Objective
Rewrite the items below, beginning at the line that has "At what coordinates should I click to accomplish: Open" and stopping after the line that has "Looking at the". Replace "gear" with "cog", keep everything else unchanged, and leave out the pictures.

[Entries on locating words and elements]
>>

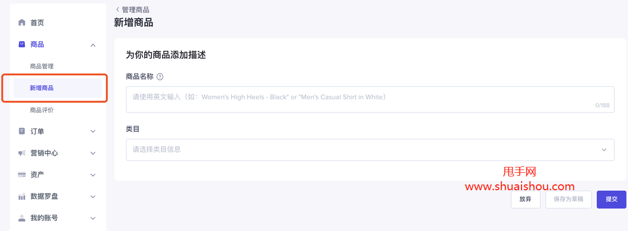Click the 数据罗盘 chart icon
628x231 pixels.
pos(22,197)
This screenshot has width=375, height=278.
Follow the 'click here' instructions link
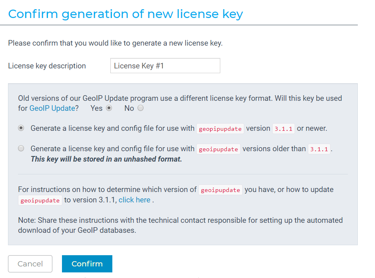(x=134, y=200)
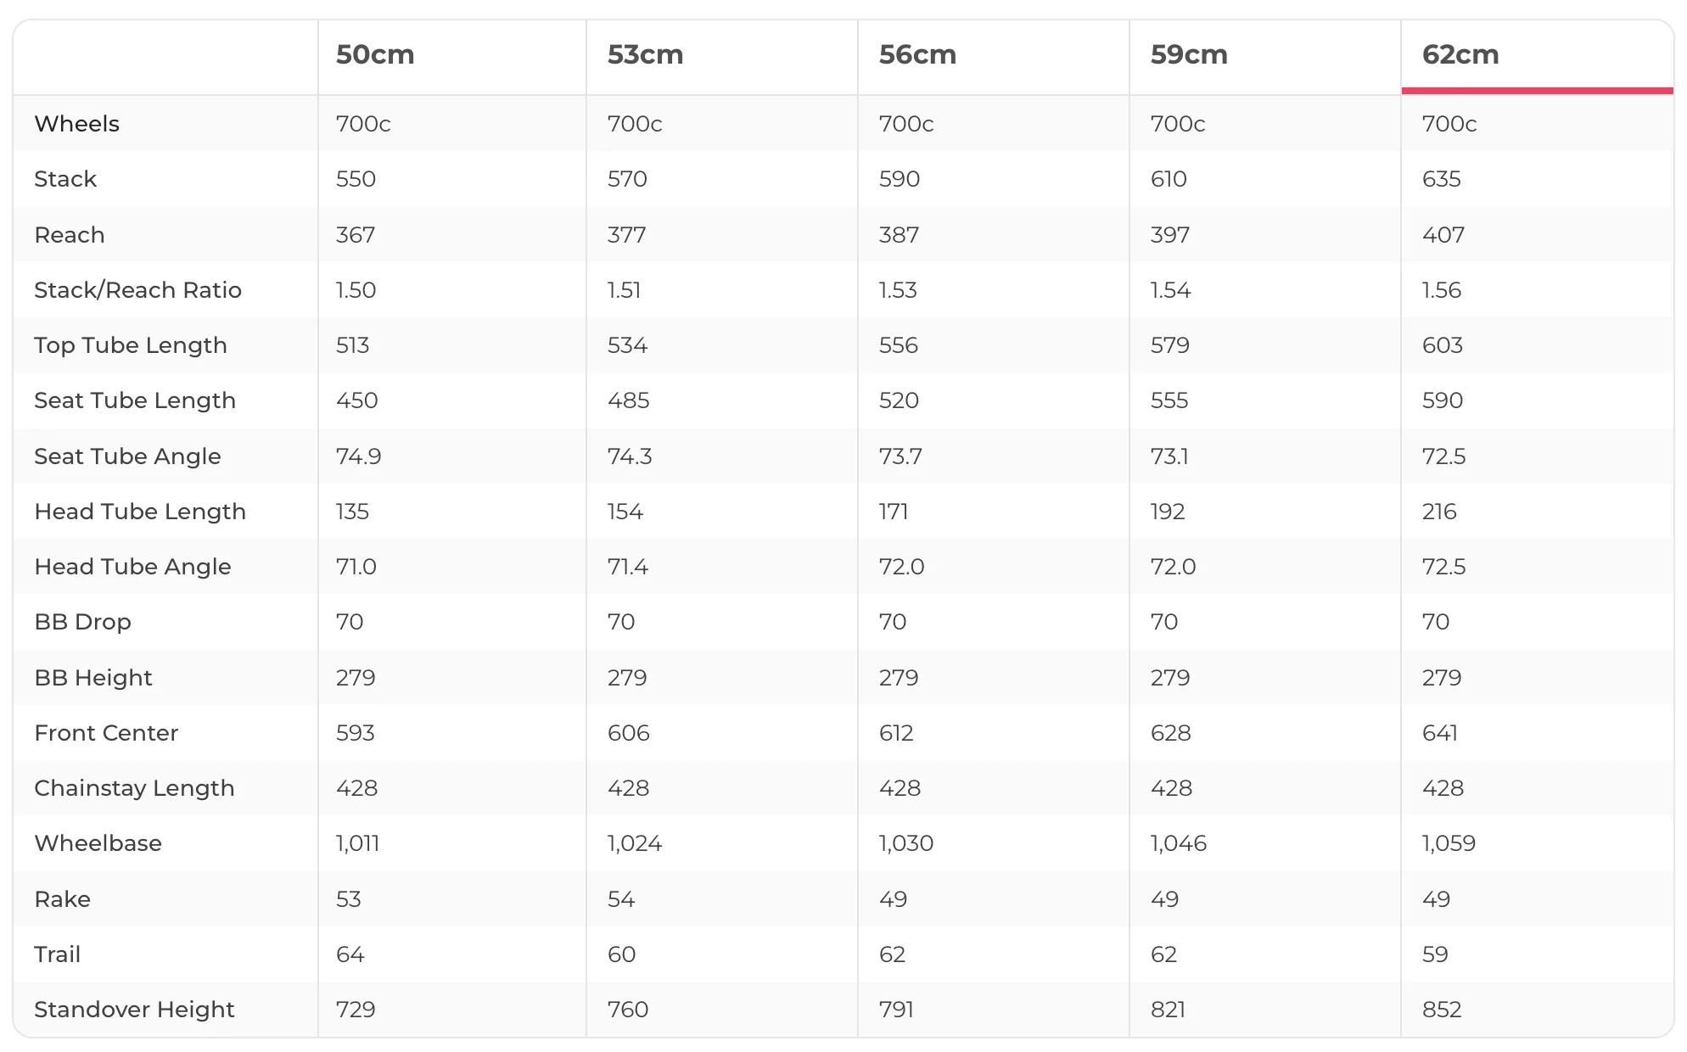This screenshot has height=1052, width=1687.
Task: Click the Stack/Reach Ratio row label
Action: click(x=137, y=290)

<<
>>

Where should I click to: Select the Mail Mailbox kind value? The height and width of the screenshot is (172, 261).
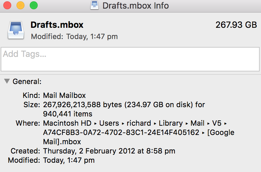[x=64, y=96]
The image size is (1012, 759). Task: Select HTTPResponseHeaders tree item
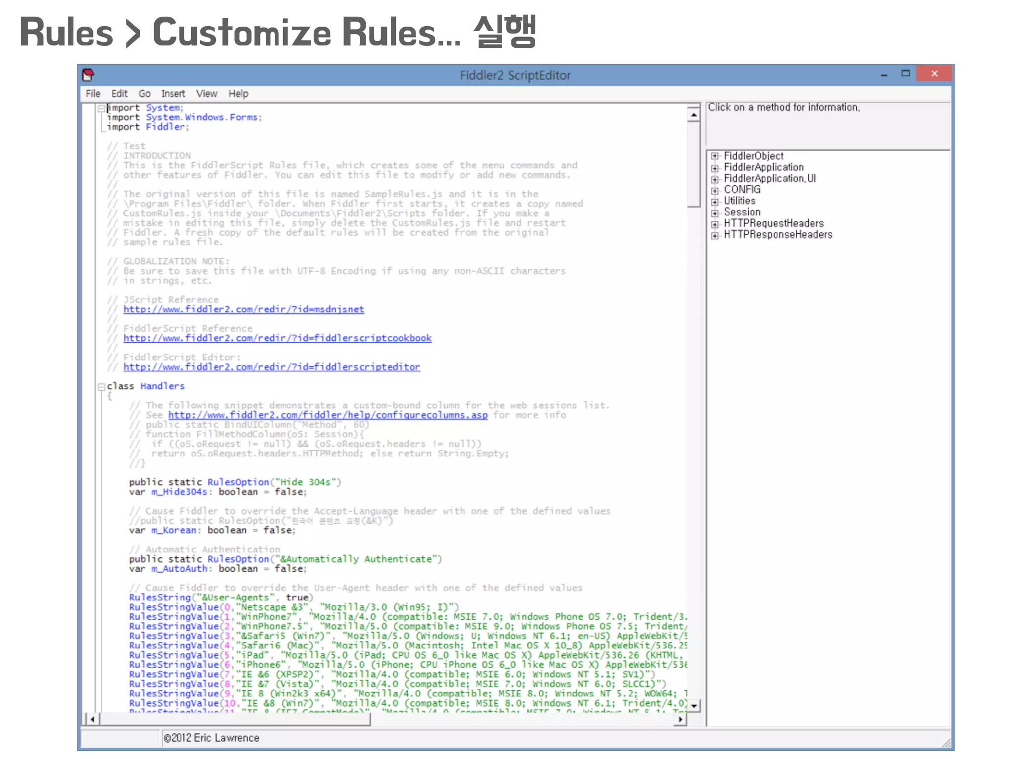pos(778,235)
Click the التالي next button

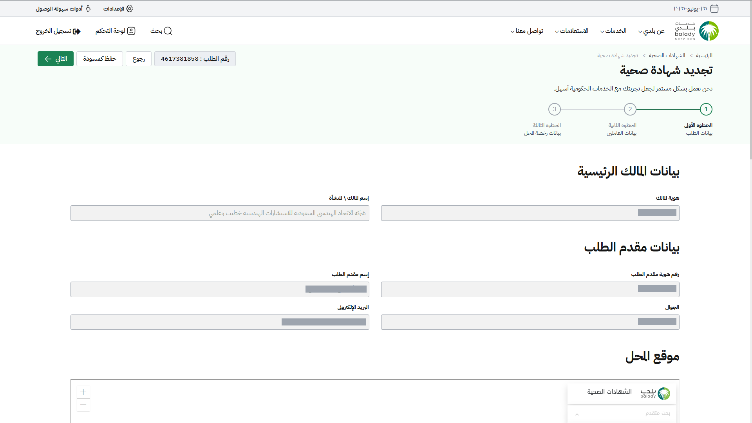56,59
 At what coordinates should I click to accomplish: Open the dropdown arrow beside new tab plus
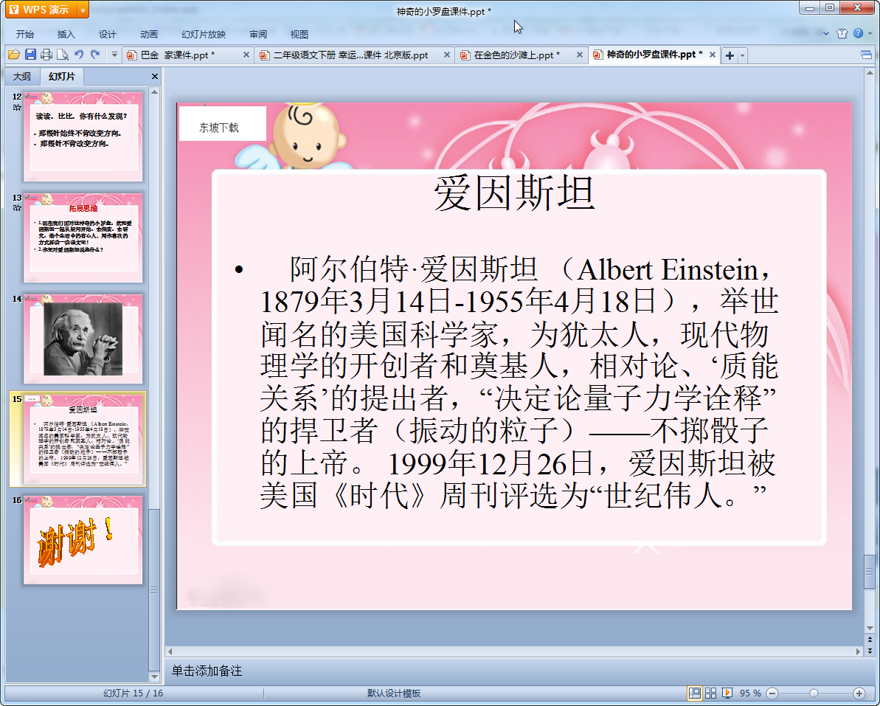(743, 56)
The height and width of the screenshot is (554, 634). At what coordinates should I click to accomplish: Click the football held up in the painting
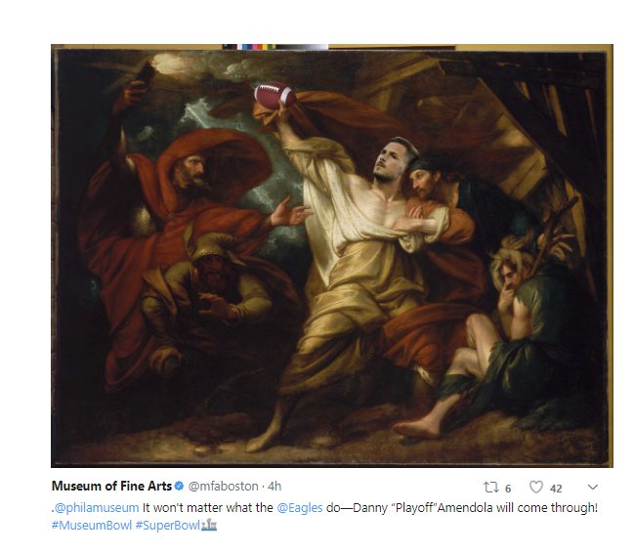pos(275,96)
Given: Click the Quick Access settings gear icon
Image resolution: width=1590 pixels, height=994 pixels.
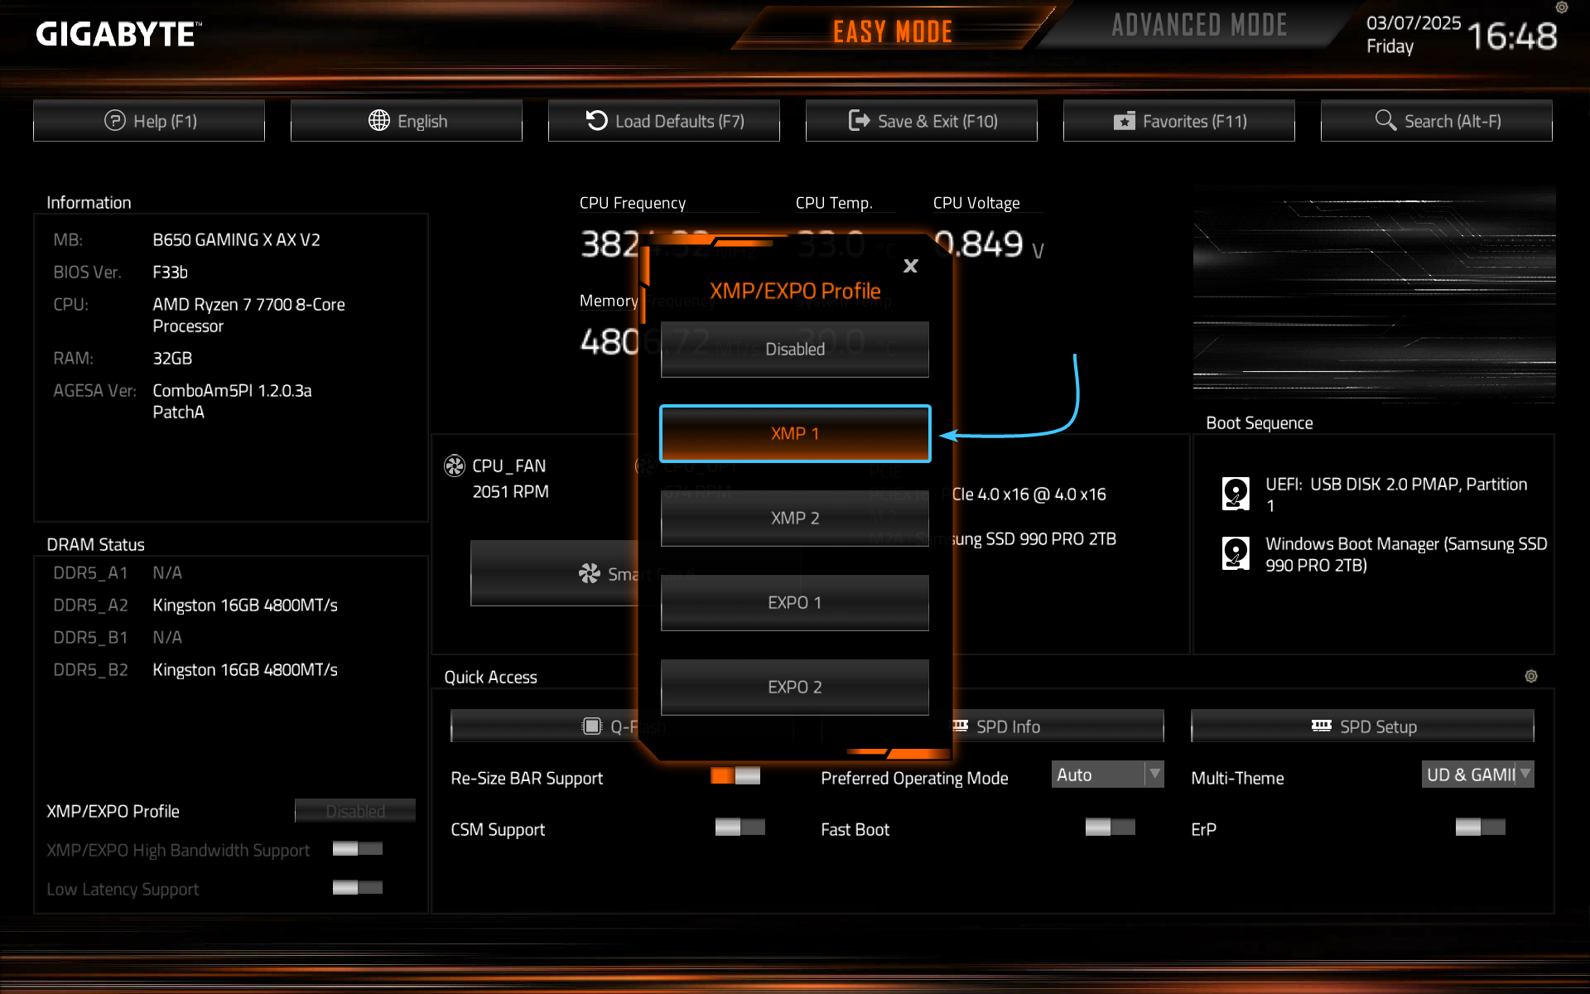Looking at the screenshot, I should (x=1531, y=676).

<<

Exercise answer
 At what coordinates should I click to accomplish: Open the dropdown arrow beside new tab plus
(743, 56)
The height and width of the screenshot is (554, 634). At what coordinates should I click to accomplish: Click the football held up in the painting
pos(275,96)
Given: Click the Quick Access settings cog icon
Image resolution: width=1590 pixels, height=994 pixels.
Looking at the screenshot, I should (x=1531, y=676).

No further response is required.